Hubbard spoke French well, as I knew, and was therefore able to sustain the rôle of a French civilian, and for greater safety he posed as a half-wit. And so for nearly eight months he had played his part, living a wretched existence behind the enemy’s lines, forced to work under German N.C.O.’s, and at the mercy of any civilian who liked to betray him.
Such was his story, and after he had reported to Advance Guard Headquarters I got him a lift back to Corps with the G.S.O.2, who was in the village.
IV
At tea-time the C.O. came into our little parlour mess in high good-humour. He had just come from Advance Guard Headquarters. The Corps Commander had been there and had expressed himself as very satisfied with the work of the battalion. He had asked how the men were, and the C.O. had told h
im that they were rather done up but still full of buck. “You want a rest in a quiet spot,” the Corps Commander had replied. “Choose your place, and go there as soon as you like.”
“And I have chosen Surcamps,” said the C.O. “It is only a few kilometres from here; it is a quiet little one-horse village in the woods and has first-class billets. Pagan passed through it yesterday. We move off in half an hour. The R.S.M. is parading Orderly Sergeants now.”

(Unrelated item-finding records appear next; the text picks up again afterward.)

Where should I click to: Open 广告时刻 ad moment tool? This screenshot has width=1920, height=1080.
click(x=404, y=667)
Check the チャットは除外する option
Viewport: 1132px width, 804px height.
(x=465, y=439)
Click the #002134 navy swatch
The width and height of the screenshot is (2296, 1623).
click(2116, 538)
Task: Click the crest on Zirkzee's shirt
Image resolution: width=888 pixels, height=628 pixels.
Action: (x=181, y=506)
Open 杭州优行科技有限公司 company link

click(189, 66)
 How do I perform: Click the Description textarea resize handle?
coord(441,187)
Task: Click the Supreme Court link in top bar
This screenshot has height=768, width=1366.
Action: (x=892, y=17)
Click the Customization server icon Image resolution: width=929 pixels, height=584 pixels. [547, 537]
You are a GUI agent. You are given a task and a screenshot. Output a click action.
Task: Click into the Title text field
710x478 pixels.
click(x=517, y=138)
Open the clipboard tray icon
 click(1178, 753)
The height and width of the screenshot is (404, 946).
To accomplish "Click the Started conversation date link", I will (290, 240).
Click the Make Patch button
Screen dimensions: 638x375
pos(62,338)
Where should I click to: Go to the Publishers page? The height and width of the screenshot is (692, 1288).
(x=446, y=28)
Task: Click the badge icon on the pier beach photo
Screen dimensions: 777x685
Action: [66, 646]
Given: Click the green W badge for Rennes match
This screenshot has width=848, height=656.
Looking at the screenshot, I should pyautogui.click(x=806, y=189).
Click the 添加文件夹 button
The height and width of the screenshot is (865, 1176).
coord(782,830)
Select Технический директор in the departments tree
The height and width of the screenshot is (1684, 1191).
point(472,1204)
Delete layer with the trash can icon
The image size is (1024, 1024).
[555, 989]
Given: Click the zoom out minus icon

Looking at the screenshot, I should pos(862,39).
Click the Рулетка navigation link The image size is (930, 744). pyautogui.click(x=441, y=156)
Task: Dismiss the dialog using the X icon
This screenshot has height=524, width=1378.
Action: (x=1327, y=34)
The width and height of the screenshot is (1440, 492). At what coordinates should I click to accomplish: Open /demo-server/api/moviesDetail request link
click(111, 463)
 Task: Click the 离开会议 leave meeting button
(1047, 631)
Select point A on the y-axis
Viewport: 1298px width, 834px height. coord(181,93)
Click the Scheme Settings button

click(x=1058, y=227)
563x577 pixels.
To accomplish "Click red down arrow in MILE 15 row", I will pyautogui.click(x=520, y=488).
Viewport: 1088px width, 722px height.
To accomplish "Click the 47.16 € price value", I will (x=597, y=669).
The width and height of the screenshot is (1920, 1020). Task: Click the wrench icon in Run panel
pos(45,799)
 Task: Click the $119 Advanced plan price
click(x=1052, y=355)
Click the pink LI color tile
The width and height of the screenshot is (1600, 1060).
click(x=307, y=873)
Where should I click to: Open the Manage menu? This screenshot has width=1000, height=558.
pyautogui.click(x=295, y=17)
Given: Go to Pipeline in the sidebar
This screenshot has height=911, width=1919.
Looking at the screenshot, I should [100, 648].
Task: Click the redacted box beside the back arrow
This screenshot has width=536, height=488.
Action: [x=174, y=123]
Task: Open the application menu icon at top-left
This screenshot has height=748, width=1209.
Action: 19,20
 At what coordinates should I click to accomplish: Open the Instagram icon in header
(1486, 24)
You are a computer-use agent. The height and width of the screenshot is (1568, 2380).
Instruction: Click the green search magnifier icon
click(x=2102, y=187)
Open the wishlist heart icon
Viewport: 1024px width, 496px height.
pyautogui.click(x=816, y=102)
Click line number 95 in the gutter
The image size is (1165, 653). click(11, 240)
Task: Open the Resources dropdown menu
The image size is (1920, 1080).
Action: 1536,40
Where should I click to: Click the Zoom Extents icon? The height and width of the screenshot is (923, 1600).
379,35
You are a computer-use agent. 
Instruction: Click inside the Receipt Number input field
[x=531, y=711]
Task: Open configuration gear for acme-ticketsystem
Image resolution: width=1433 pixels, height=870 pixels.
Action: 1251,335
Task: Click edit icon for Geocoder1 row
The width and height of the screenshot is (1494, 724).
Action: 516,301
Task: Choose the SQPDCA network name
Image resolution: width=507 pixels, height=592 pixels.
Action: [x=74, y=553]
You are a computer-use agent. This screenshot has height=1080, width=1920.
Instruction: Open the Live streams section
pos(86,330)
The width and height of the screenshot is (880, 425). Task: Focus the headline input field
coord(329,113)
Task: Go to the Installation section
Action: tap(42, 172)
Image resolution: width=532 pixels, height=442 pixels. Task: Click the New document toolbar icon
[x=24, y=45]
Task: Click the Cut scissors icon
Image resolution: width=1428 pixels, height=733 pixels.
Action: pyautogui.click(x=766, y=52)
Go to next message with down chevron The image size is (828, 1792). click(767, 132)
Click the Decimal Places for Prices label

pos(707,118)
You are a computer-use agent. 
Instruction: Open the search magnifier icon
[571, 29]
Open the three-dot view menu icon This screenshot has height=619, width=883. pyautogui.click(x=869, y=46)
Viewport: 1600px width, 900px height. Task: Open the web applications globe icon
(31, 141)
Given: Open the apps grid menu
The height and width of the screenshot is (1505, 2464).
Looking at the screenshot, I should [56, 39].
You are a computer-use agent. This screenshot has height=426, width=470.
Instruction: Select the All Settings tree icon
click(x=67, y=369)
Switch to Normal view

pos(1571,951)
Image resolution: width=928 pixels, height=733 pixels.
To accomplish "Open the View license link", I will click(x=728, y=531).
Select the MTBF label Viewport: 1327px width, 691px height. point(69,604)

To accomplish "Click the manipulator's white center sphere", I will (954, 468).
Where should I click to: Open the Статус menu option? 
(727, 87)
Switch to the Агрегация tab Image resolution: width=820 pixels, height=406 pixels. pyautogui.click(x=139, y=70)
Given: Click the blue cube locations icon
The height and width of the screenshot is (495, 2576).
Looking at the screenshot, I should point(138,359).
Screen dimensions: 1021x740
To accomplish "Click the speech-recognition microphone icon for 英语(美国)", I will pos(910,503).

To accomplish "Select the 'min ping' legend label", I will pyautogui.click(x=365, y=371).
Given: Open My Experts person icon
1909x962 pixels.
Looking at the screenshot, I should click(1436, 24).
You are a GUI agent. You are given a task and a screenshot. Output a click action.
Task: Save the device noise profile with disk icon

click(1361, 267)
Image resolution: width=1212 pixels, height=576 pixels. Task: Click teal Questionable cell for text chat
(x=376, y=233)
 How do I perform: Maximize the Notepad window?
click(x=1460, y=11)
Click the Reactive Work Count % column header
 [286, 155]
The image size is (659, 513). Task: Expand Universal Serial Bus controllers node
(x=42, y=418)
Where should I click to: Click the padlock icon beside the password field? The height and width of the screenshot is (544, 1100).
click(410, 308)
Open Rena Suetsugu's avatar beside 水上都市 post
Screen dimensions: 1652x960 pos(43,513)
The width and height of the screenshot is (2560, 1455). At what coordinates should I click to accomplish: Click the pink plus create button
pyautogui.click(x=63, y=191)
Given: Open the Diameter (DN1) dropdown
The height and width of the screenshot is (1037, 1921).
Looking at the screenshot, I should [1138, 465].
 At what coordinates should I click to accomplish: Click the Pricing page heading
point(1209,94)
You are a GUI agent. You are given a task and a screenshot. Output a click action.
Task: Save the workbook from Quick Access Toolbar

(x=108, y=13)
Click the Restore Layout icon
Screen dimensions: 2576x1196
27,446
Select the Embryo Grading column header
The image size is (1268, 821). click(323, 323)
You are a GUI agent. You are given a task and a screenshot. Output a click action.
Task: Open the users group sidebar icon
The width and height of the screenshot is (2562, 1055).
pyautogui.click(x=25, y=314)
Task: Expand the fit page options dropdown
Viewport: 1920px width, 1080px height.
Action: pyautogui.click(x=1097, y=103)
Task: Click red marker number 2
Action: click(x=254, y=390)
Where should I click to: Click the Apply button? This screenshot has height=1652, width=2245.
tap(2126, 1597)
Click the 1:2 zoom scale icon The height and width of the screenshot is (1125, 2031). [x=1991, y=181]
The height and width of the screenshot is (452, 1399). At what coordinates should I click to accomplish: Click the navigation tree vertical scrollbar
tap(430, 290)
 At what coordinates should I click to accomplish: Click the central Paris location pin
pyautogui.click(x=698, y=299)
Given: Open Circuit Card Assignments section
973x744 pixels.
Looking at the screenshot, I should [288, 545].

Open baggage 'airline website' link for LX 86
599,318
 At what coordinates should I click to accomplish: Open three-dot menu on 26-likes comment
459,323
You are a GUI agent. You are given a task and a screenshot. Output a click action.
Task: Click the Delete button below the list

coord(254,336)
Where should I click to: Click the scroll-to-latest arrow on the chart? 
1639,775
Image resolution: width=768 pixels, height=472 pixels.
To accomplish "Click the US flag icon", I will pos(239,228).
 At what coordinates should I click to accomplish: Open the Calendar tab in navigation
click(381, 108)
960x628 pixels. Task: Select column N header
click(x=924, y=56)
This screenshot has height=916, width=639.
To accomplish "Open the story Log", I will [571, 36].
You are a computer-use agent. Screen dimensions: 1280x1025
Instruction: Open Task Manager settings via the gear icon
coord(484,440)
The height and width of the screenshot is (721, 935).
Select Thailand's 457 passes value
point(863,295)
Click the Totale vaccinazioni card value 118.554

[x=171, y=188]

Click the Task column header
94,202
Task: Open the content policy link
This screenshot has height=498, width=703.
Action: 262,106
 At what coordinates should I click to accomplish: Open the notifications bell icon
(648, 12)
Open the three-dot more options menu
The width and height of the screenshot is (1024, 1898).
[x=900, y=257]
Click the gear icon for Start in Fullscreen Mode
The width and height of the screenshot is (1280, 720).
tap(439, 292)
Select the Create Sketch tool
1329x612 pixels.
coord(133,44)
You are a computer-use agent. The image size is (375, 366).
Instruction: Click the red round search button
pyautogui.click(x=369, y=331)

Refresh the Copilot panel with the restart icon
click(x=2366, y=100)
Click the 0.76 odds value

Our departure from Andigny-Deux-Eglises was rather like a triumphal progress; for the Lancers and ourselves had been the first British troops to enter the village and the inhabitants were determined to make a fuss of us. They cheered us in the funny jerky French manner and loaded us with presents. They had not much left to give, poor souls, but every villager found something. One of the men was presented with a large and very hideous clock. Nor would his benefactor be denied, and he had to tuck the atrocity under his arm; and some minutes later, as we were riding along a country road the whole battalion roared with laughter when the gift solemnly chimed five o’clock. We had to march out of the village; the enthusiasm of the inhabitants made riding impossible. Only when we were a couple of hundred yards from the last house were we able to mount.
Surcamps was an ideal place for a rest. The village, shut in on all sides by the woods, consisted of a number of quaint old cottages growing, as it seemed, round the four sides of a large green. The effect was rather that of the Great Court of Trinity dumped down in a forest and ruralized. Only one building encroached upon the green, and that was a large, comfortable-looking farmhouse with a wide expanse of weathered roof and numerous peaked gables. There we fixed the mess, and the C.O., the Adjutant, Pagan, and myself found billets there also. Fuel was plentiful in that wooded country, and we had a roaring fire halfway up the chimney of the large, low-ceilinged dining-room.